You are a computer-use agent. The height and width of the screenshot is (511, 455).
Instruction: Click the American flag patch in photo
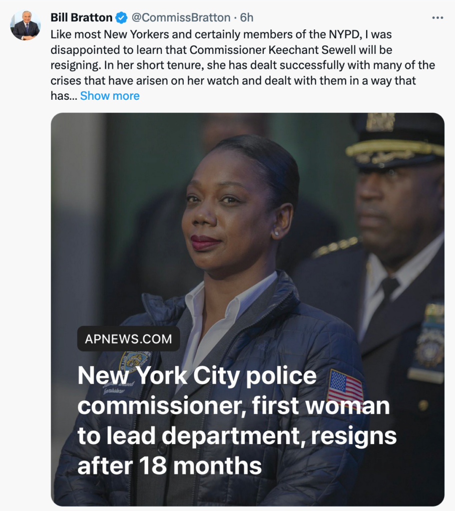click(346, 386)
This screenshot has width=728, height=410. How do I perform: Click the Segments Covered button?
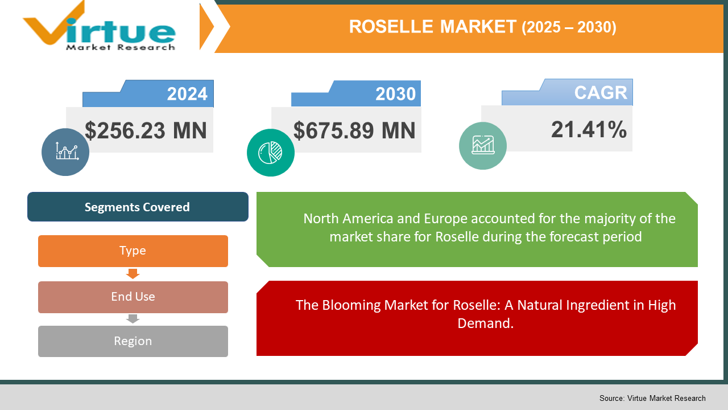138,207
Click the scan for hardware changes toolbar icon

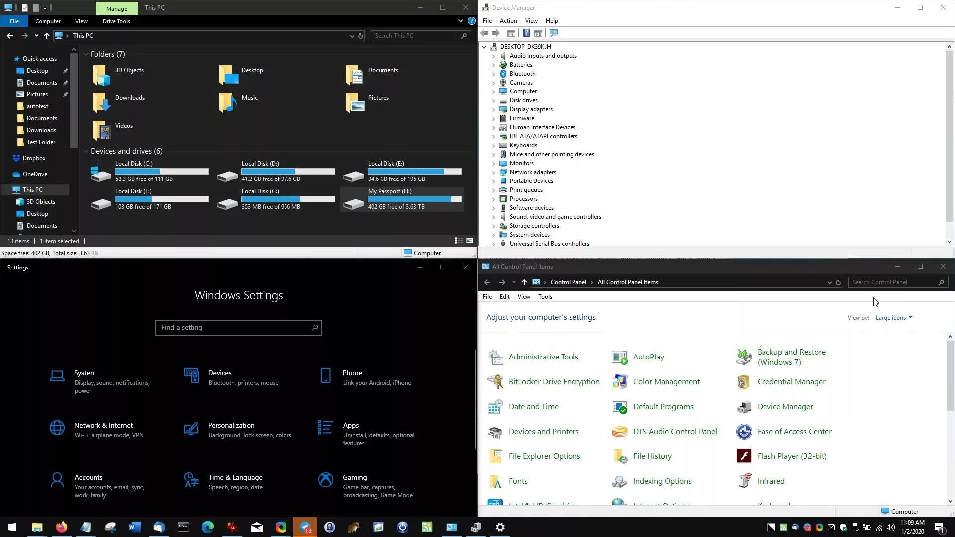[554, 33]
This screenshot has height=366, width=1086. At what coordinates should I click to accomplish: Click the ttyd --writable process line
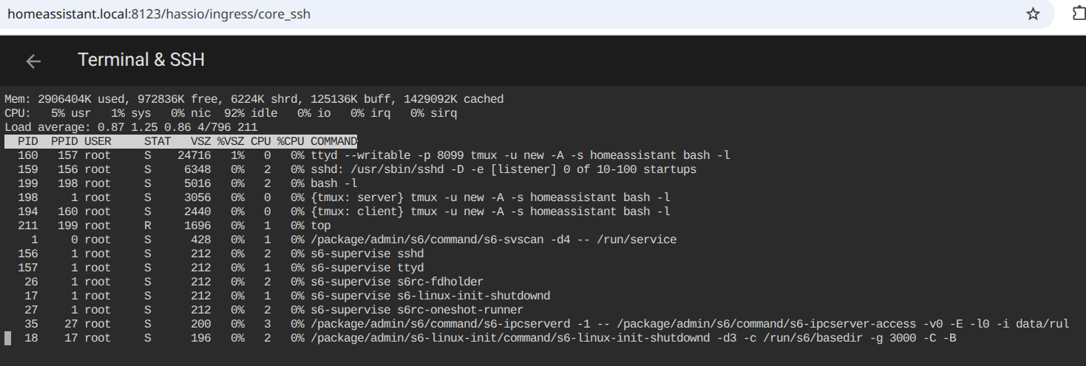coord(367,155)
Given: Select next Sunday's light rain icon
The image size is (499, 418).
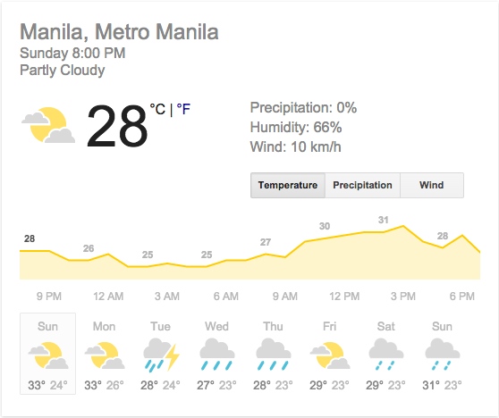Looking at the screenshot, I should point(443,355).
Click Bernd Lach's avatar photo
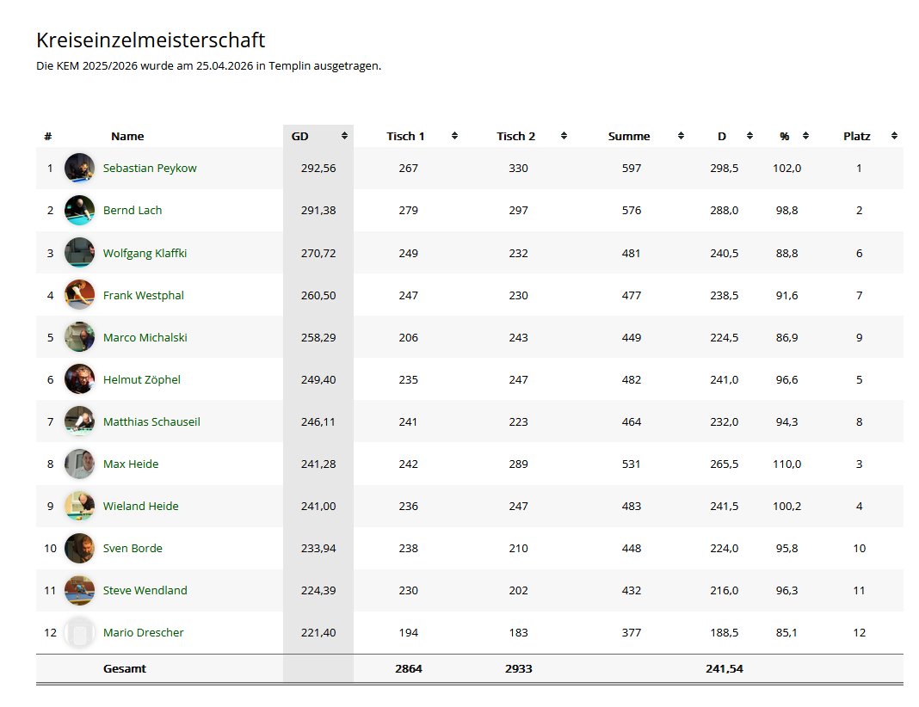Image resolution: width=919 pixels, height=707 pixels. pos(79,211)
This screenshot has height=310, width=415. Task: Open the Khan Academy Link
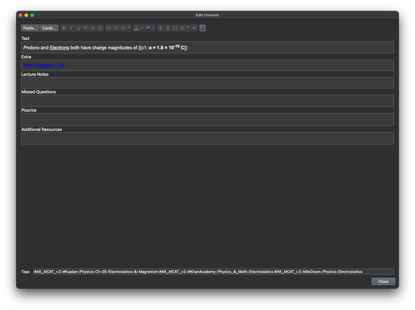coord(44,65)
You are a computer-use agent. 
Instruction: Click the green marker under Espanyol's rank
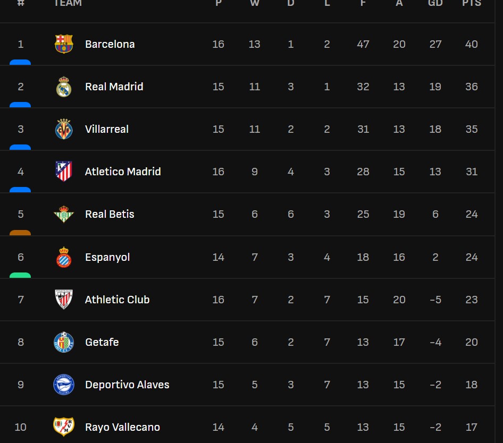tap(20, 275)
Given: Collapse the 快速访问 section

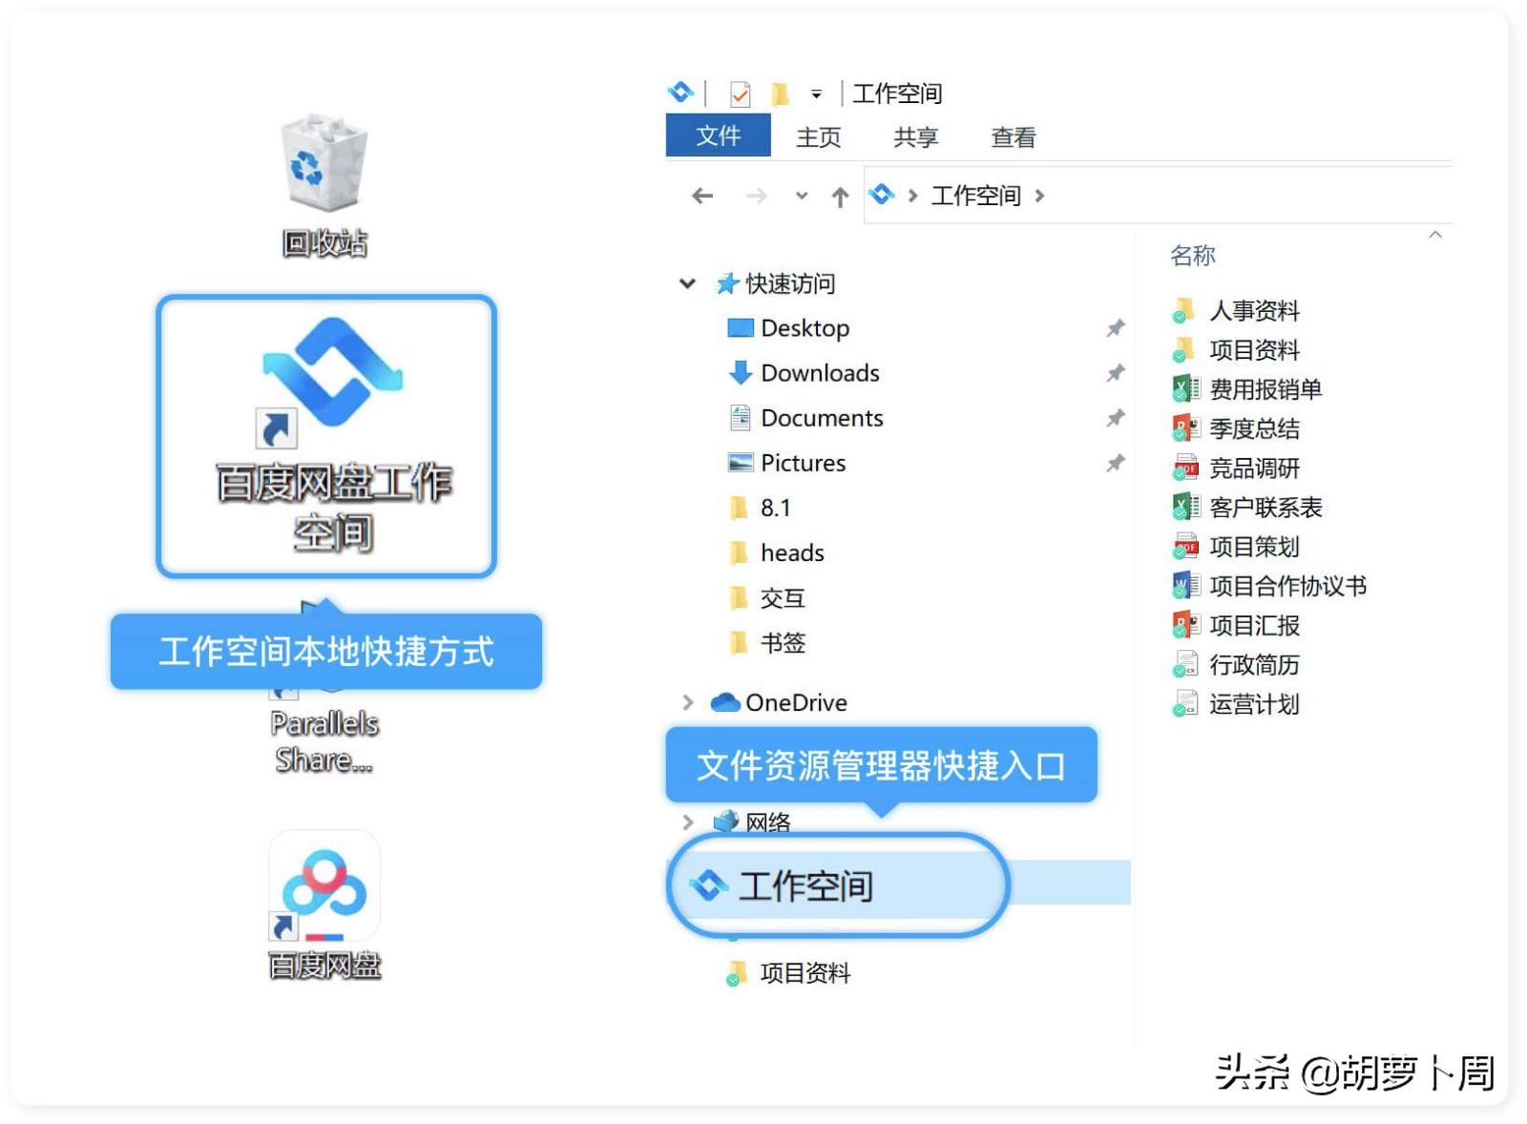Looking at the screenshot, I should pyautogui.click(x=689, y=283).
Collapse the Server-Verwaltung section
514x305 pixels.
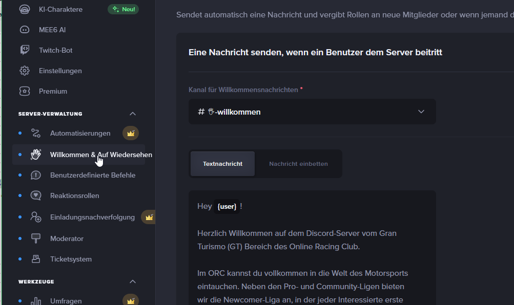pos(133,114)
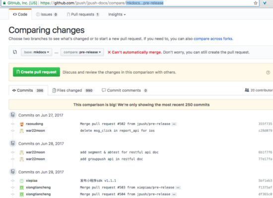Expand ellipsis on Merge pull request #502
Viewport: 273px width, 198px height.
(x=174, y=124)
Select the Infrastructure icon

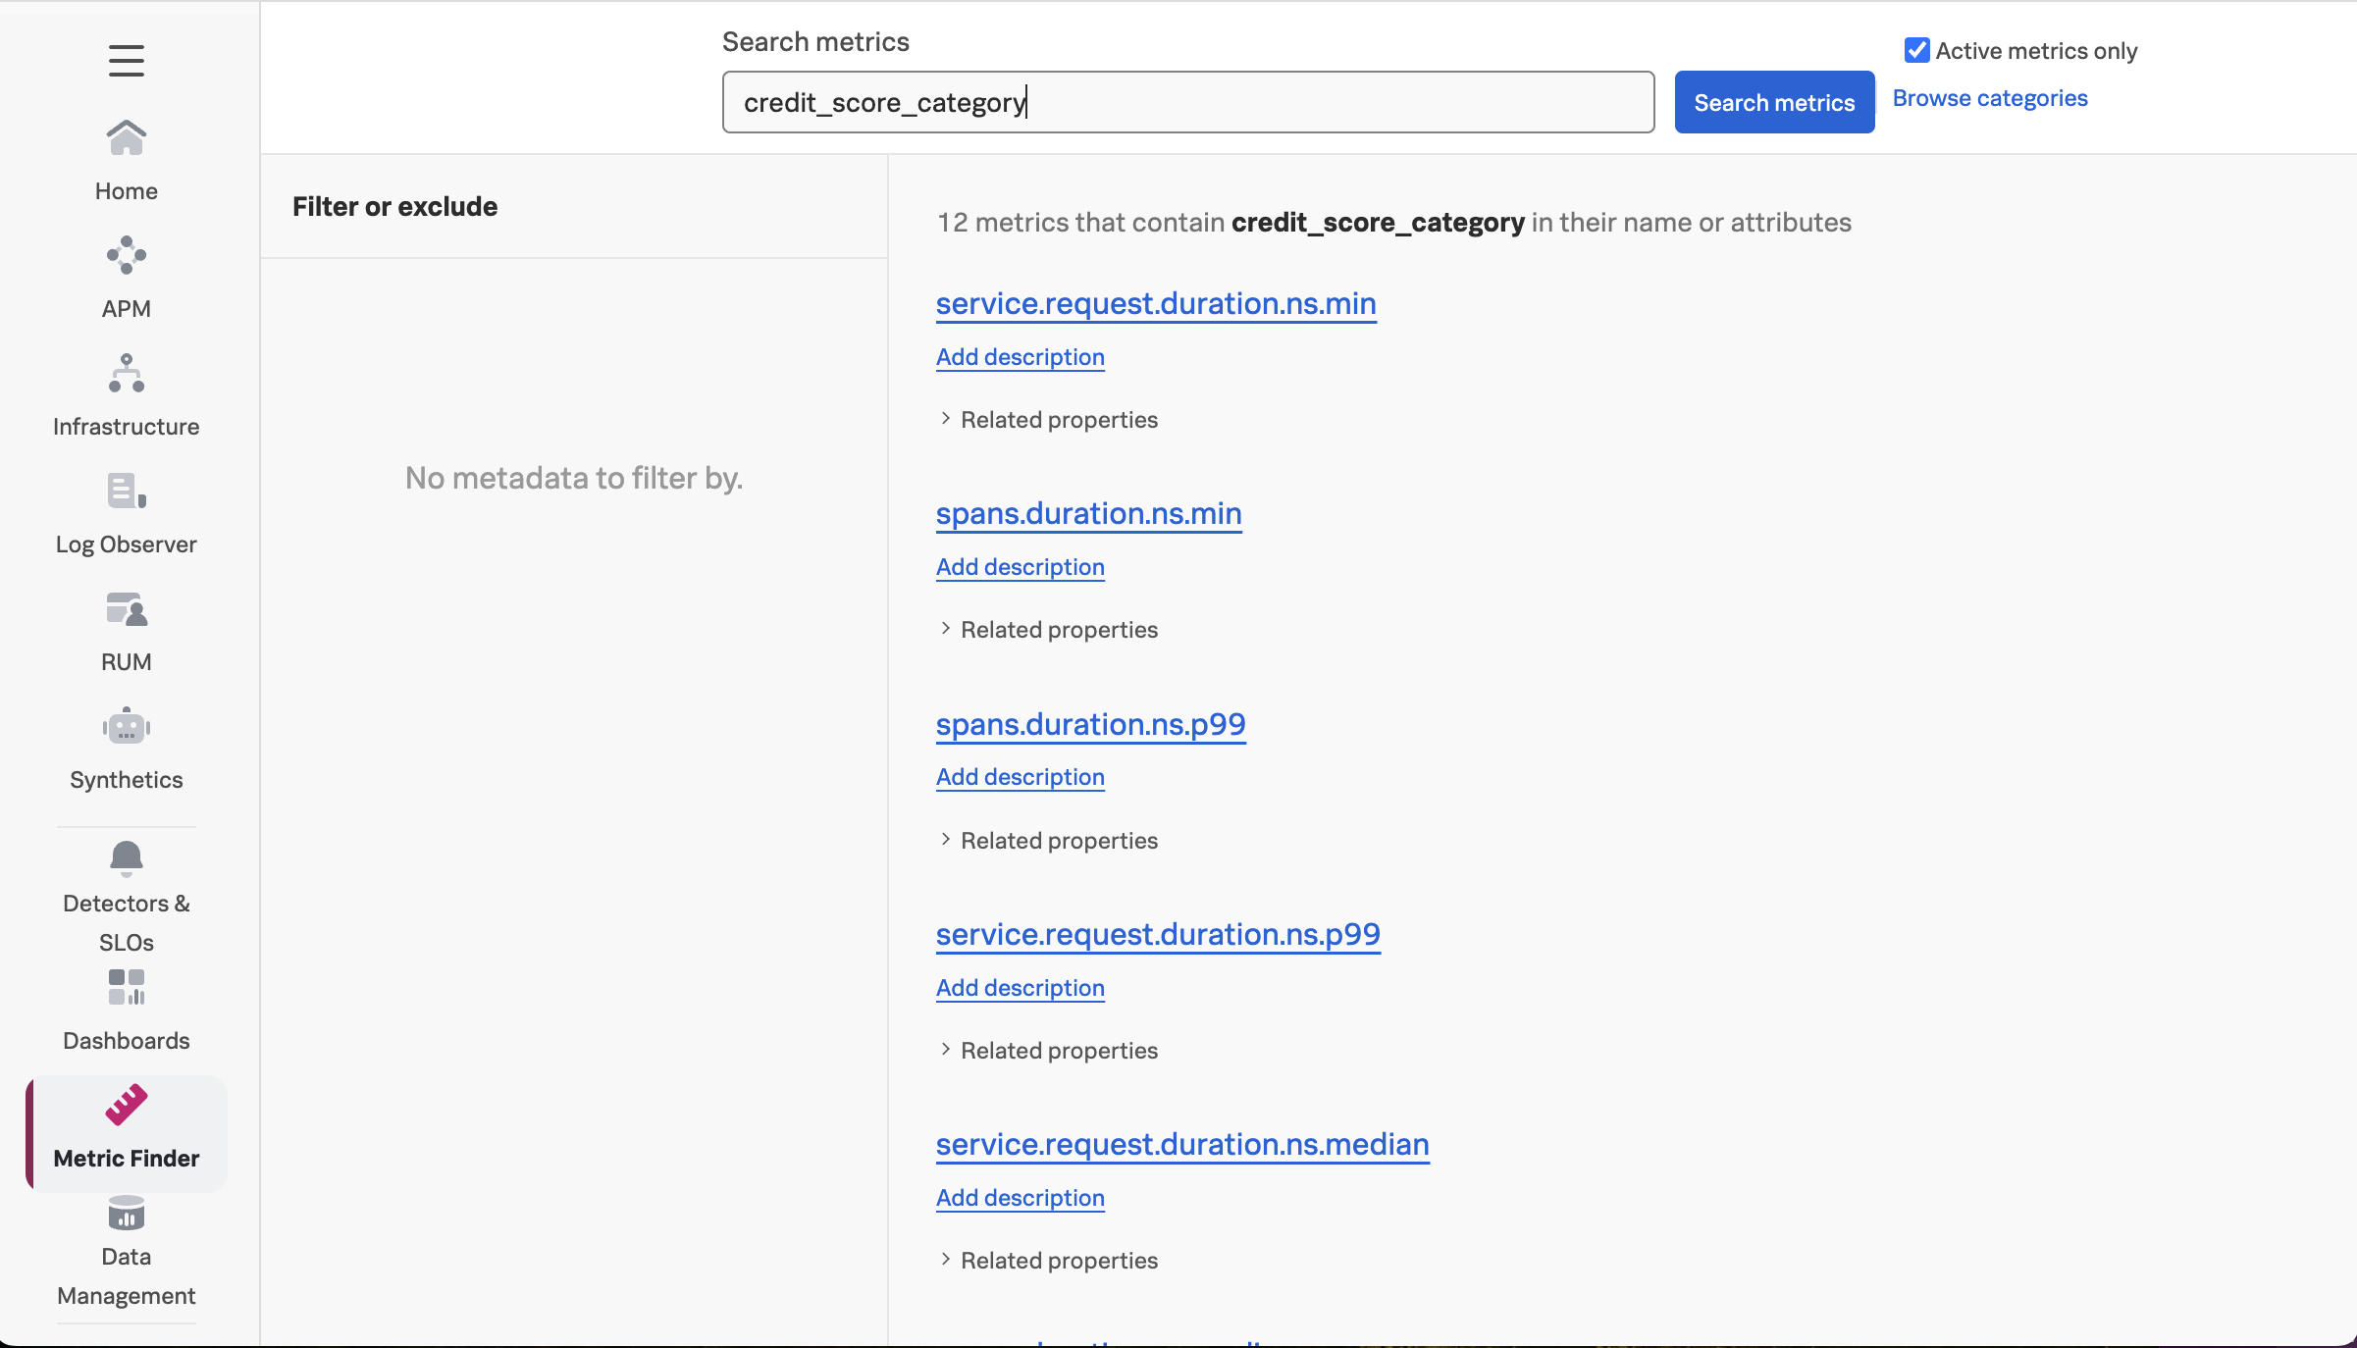126,374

——

* [Written instruction]
Please copy every entry above word for word, leaving out the pictures.

* [Output]
You are a computer-use agent. The height and width of the screenshot is (511, 455).
Instruction: Click the American flag patch in photo
click(346, 386)
This screenshot has width=728, height=410. How do I perform: Click the Segments Covered button?
138,207
Click the scan for hardware changes toolbar icon

[554, 33]
This screenshot has height=366, width=1086. At what coordinates should I click to accomplish: Click the ttyd --writable process line
coord(367,155)
Given: Select next Sunday's light rain icon
The image size is (499, 418).
Looking at the screenshot, I should point(443,355).
Click Bernd Lach's avatar photo
Image resolution: width=919 pixels, height=707 pixels. pos(79,211)
This screenshot has height=310, width=415. Task: Open the Khan Academy Link
coord(44,65)
You are a computer-use agent. 
Instruction: Click the green marker under Espanyol's rank
tap(20, 275)
Given: Collapse the 快速访问 section

Looking at the screenshot, I should pyautogui.click(x=689, y=283).
Collapse the Server-Verwaltung section
514x305 pixels.
pos(133,114)
Expand ellipsis on Merge pull request #502
Viewport: 273px width, 198px height.
(x=174, y=124)
Select the Infrastructure icon

126,374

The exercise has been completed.